Tim Merlier nie ukrywał w przedsezonowych wywiadach, że w 2024 roku chce ponownie wystartować w Tour de France, jednak 31-letni sprinter nadal nie wie, w jakim Wielkim Tourze wystartuje w tym sezonie. Belg opowiadał o tym podczas media day zespołu Soudal – Quick Step w rozmowie z WielerFlits.
31-letni Tim Merlier jakiś czas temu potwierdził, że w sezonie 2024 powróci na trasę jednego z wyścigów trzytygodniowych. Długo zanosiło się na to, że bez wielkiego pociągu uda się na Tour de France, gdzie Soudal – Quick Step postawi na Remco Evenepoela. Sam Belg widział się gdzieś w tym składzie, acz do sieci trafiły informacje, że najprawdopodobniej do tego nie dojdzie.

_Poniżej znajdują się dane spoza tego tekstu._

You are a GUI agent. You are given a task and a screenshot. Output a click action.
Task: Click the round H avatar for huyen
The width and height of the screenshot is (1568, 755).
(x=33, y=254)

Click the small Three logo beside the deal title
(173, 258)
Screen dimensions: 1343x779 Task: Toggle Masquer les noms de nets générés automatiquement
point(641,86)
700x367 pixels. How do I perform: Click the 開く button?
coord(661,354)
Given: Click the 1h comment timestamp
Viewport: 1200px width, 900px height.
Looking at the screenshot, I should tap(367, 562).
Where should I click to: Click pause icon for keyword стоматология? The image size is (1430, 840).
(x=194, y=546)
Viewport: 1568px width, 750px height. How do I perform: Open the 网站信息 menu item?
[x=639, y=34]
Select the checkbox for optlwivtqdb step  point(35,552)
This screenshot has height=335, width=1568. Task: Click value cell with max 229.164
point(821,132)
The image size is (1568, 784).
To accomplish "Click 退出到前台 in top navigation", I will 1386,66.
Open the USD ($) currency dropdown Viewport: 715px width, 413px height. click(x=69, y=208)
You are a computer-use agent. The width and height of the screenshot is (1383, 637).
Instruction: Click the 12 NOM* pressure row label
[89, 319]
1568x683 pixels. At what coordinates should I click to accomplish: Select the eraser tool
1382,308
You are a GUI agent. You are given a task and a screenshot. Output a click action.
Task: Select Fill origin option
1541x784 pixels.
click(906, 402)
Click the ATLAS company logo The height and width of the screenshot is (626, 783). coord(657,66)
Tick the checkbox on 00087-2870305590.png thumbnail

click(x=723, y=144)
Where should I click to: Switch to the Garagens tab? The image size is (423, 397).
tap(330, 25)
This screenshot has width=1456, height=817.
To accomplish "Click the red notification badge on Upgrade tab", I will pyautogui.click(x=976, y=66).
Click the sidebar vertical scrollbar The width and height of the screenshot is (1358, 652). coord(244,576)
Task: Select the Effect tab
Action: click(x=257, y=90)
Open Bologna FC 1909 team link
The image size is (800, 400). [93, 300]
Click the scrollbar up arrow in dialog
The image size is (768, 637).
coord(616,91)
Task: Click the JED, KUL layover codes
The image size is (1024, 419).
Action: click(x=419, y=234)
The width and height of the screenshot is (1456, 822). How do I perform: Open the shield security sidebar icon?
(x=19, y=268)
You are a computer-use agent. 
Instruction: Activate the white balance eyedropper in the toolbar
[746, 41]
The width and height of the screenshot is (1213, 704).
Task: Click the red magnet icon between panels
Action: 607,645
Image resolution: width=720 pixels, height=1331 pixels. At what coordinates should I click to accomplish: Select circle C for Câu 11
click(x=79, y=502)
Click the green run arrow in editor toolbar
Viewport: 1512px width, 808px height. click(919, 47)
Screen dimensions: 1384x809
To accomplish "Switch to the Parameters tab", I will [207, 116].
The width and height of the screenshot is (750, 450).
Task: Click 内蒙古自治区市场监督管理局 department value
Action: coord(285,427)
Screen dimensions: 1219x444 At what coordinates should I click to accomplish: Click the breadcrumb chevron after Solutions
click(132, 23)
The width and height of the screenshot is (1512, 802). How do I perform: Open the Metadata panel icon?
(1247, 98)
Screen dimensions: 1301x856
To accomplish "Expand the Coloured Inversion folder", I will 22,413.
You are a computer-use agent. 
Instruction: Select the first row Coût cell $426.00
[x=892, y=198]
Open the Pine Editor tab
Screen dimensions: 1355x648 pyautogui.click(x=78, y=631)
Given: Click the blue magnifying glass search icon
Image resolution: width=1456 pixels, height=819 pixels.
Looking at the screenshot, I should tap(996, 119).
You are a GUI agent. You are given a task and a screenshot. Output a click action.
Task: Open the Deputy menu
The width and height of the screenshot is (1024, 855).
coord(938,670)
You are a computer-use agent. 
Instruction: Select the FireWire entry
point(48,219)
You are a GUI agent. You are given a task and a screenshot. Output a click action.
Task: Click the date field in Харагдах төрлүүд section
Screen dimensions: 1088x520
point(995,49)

Tim Merlier won't get to do the Tour de France. He is naturally disappointed but with the ambitions around Evenepoel, it can hardly be a surprise.
Since we went to 8-rider teams, a double sprint/GC roster hardy ever happens succesfully anymorehttps://t.co/BI9k2LH0cQ
— José Been (@JoseBeenTV) January 10, 2024
Sam Tim Merlier nie żałuje 2023 roku, kiedy ominął wszystkie 3 Wielkie Toury, ale jednocześnie nie chciałby tego powtarzać. Wciąż jednak nie wie co się będzie działo po rozpoczęciu sezonu, na którym póki co się skupia. W jego programie znalazły się bowiem m.in. klasyki takie jak Classic Brugge-De Panne, Gandawa-Wevelgem i Scheldeprijs. Wcześniej 31-latek wystartuje w AlUla Tour i Tour of Oman.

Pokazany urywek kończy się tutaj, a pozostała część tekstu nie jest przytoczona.